Institution: University of Georgia
Principal Investigator:
Nikki Shariat, Ph.D.
University of Georgia
Poultry Diagnostic and Research Center
Athens GA, 30602
Vaccine programs are a primary pre-harvest Salmonella mitigation strategy, and development of effective programs rely heavily on effective Salmonella serovar surveillance. Noteworthy hurdles to surveillance and vaccine program development includes the fact that traditional isolation identifies only the most abundant serovars in a population, while underlying serovars remain unknown. Further, there is a lack of understanding where in the supply chain samples should be taken to inform serovars present in the system.
This completed project encompassed two objectives. The first objective was to use deep serotyping by CRISPR-SeroSeq, a molecular tool that maps relative Salmonella serovar frequencies to identify all serovar populations present in surveillance samples taken throughout a turkey production chain. The second objective was to use CRISPR-SeroSeq data to resolve significant differences observed in serovar prevalence between ground turkey and mechanically separated turkey (MST) at processing.
Findings from objective 1 revealed that on-farm Salmonella did not correlate with prevalence at processing, with less than half of the flocks that were positive at the plant being positive on the farm. Salmonella prevalence was reduced 3-fold during pre-chill interventions. Higher prevalence in MST and ground turkey compared to pre-chill samples suggests the release of internalized Salmonella during grinding. This is supported by deep serotyping that showed that in most flocks there was at least one serovar found in product (MST or ground turkey) that was not found upstream.

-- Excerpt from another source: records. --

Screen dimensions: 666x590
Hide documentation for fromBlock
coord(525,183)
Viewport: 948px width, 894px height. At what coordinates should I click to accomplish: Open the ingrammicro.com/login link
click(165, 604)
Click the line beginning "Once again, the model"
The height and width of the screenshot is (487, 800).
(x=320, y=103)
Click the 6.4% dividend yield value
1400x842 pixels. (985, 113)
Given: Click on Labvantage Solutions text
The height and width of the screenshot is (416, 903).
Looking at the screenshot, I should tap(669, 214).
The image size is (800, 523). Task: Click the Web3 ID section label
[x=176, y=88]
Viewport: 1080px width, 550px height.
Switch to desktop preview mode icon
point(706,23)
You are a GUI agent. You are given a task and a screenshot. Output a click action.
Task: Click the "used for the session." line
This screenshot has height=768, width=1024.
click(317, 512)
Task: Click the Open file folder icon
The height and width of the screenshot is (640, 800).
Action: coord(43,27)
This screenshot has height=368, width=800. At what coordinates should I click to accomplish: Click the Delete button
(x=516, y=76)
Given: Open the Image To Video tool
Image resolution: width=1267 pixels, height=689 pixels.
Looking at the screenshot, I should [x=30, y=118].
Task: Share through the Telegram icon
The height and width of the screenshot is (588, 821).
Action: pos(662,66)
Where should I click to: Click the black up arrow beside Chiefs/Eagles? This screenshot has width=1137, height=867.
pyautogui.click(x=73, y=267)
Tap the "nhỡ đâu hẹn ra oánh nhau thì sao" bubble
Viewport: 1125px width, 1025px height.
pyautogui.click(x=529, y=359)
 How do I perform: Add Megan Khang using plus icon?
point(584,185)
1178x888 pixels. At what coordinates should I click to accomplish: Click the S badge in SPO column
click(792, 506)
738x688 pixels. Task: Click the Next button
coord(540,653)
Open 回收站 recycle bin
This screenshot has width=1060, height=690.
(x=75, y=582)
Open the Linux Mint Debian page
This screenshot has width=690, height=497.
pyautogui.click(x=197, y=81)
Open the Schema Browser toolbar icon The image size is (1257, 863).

Objective 2 results indicated that Salmonella prevalence was higher in MST than in ground turkey samples, but the difference was not statistically significant across all flocks. However, deep serotyping with CRISPR-SeroSeq showed that MST product contained a larger number of Salmonella serovars on a per sample basis than ground turkey. A third of MST samples contained multiple serovars, while less than one in 10 ground turkey samples contain more than one serovar.
This is the first high-resolution study of Salmonella in turkey that investigates serovar populations through the supply chain. Completion of this work highlighted the complexity of this pathogen in turkey production and processing. The study demonstrates flocks are likely contaminated with multiple serovars, and effective surveillance should include samples taken at processing where prevalence and diversity are highest (pre-scald, MST). Tracking whole Salmonella serotype populations from grow-out farms to finished products provided a better understanding of Salmonella diversity, but more importantly, has highlighted that, 1) relying solely on USDA finished product sampling is not sufficient to provide informative feedback to breeders/hatcheries regarding serovars in the supply chain, 2) product from different bird parts can harbor different serovars, thus multiple product types should be sampled for surveillance purposes, and, 3) farm booties collected at the end of grow-out are not an effective sample to understand serovars present in a flock prior to slaughter. There is a need for alternative sample types or sampling times to capture Salmonella, as the sampling performed here was not indicative of the Salmonella found down-stream.